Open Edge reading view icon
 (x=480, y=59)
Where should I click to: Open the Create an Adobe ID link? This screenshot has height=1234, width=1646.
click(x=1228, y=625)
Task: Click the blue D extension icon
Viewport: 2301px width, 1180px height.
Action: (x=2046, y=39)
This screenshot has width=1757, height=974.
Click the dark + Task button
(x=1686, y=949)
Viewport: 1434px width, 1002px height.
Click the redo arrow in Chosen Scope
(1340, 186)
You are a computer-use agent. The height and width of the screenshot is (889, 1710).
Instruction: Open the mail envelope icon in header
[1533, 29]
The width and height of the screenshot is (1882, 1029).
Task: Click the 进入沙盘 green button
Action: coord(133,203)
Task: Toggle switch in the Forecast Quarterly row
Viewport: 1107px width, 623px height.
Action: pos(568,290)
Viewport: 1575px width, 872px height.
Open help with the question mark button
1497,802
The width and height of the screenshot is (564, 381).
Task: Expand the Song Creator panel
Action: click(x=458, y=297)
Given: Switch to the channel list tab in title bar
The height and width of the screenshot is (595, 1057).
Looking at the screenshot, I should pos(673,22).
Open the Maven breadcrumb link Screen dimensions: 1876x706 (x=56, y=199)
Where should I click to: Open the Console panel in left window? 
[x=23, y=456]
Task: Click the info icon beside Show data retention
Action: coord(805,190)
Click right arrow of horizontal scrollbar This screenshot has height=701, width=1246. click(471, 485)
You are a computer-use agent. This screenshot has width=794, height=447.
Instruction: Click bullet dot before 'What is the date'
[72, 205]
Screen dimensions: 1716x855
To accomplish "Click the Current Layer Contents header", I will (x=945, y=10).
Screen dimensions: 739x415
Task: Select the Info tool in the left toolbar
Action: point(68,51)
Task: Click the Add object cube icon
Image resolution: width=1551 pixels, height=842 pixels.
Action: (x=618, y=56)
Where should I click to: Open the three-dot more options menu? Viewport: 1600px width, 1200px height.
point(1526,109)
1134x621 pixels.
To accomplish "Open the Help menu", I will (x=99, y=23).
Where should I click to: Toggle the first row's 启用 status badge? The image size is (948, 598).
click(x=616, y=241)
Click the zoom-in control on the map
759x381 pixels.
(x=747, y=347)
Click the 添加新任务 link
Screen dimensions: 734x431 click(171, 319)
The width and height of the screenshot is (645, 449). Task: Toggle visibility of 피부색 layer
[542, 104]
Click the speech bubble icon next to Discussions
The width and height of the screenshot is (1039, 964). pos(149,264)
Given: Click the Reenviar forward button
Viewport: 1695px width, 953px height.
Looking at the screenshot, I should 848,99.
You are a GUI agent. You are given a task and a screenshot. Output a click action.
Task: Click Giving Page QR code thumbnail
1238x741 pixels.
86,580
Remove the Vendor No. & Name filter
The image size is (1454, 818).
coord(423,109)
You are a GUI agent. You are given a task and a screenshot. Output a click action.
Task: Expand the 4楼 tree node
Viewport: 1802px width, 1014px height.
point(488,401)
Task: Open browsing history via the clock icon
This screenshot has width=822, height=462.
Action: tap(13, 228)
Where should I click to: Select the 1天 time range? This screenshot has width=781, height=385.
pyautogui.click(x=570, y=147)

What to work on: Gather each line from the listing above that holds "agent".

Problem solution:
You are a computer-use agent. The height and width of the screenshot is (889, 1710).
You are a computer-use agent. This screenshot has width=794, height=447.
You are a GUI agent. You are given a task and a screenshot. Output a click action.
You are a GUI agent. You are given a task and a screenshot. Output a click action.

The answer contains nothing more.